Taking over part of the social security system is one of the most complex exercises yet undertaken by the Scottish Government. This contribution sets out the approach of its Social Security Bill

Following the report of the Smith Commission for further devolution of powers to the Scottish Parliament, part 3 of the Scotland Act 2016 altered the reservation of social security schemes. The Scottish Parliament gained competence to legislate for disability, industrial injuries and carer’s benefits, along with powers to create additional social security benefits and to replace existing benefits with new assistance.
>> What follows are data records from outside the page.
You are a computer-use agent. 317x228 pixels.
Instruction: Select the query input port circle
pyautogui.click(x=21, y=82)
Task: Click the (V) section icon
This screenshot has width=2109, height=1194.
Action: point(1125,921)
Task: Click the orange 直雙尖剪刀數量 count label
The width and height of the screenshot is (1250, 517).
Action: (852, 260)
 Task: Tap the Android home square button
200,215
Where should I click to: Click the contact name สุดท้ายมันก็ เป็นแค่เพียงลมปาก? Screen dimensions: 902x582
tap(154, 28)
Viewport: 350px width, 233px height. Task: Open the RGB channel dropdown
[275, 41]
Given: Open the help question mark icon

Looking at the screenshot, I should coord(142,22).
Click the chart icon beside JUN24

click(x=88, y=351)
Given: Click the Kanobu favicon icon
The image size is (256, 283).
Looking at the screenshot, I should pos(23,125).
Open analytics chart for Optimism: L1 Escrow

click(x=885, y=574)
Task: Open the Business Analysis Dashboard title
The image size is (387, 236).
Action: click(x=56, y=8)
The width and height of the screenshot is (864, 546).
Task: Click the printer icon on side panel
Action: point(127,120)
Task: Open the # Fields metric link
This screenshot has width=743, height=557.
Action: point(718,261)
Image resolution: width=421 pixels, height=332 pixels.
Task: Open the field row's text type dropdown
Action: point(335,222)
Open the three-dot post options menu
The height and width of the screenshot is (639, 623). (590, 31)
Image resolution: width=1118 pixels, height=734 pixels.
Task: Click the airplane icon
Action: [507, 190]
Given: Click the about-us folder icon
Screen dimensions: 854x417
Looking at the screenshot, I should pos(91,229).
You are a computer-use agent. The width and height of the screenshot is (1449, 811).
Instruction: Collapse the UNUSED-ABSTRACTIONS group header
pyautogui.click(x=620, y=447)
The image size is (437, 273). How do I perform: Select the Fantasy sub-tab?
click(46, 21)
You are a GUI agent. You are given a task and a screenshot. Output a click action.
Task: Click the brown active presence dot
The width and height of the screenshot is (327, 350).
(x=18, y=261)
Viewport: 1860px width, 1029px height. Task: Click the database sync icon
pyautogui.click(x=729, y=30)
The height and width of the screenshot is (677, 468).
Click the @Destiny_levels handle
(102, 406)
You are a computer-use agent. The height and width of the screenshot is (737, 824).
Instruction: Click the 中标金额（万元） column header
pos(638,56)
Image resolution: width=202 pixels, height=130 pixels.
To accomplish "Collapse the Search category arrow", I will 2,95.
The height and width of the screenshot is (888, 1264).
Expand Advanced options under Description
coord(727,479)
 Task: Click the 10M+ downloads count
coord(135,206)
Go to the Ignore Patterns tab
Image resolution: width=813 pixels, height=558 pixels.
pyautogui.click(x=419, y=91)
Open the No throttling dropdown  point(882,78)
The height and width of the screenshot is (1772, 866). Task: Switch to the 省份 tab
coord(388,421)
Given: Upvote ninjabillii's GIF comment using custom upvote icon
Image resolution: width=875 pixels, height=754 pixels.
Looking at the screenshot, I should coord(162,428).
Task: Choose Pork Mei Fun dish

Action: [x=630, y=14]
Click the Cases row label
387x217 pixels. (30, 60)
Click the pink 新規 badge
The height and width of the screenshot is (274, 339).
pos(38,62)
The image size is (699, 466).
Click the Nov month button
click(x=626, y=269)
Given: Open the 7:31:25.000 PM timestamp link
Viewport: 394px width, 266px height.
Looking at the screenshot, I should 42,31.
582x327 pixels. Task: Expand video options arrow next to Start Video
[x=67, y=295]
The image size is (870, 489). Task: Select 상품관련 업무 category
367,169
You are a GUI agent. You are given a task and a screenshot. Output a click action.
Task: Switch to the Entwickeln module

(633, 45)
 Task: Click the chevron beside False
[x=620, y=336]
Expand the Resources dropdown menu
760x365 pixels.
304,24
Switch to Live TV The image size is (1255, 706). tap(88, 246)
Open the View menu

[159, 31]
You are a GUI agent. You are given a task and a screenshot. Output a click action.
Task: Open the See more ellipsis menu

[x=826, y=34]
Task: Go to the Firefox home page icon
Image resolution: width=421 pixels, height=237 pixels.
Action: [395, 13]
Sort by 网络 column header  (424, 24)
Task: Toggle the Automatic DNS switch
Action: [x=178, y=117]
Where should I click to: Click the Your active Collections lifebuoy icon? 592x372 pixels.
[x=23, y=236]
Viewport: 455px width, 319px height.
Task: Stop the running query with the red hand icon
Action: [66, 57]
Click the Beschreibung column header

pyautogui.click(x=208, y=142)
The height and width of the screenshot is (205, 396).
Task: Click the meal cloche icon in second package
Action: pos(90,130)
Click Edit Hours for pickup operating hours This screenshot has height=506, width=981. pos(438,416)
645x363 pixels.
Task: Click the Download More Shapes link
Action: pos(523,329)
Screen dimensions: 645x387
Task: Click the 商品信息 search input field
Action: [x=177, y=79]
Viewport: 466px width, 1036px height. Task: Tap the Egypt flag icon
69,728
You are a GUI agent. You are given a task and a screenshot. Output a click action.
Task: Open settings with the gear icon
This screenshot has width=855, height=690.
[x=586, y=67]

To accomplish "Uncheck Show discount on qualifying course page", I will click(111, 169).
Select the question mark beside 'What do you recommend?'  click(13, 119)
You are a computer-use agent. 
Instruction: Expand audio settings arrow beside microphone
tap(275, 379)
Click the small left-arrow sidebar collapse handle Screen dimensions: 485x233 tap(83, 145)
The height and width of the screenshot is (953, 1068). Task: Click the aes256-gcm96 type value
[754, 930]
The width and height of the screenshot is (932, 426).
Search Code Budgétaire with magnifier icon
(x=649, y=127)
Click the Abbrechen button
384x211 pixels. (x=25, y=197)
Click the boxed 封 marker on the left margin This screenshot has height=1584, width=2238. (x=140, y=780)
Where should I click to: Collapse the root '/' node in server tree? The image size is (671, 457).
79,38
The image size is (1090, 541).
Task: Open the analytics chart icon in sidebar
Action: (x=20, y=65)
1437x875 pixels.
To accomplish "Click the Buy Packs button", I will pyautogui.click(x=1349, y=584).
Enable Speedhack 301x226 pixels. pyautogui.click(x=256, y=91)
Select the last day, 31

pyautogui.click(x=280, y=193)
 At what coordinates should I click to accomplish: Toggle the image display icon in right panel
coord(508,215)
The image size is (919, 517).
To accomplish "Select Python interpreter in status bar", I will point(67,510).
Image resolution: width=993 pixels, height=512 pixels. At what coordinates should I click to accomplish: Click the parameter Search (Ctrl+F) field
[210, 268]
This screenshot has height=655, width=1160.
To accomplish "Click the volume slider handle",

The Social Security (Scotland) Bill was introduced to the Parliament in June 2017. It is the next step towards delivery of Scottish social security assistance.

Users of existing benefits legislation often complain that it is complex and fragmented. To understand how a current benefit operates, a reader usually has to refer to a mix of primary and secondary legislation, which interacts in complex ways. The bill has an opportunity to start with a blank page, to try to make the law more accessible. So it describes types of assistance to be given. It provides a framework, which will be filled in later by regulations. It leaves it to those regulations to tell, in one place, the whole story of how a person qualifies for assistance and what they qualify for.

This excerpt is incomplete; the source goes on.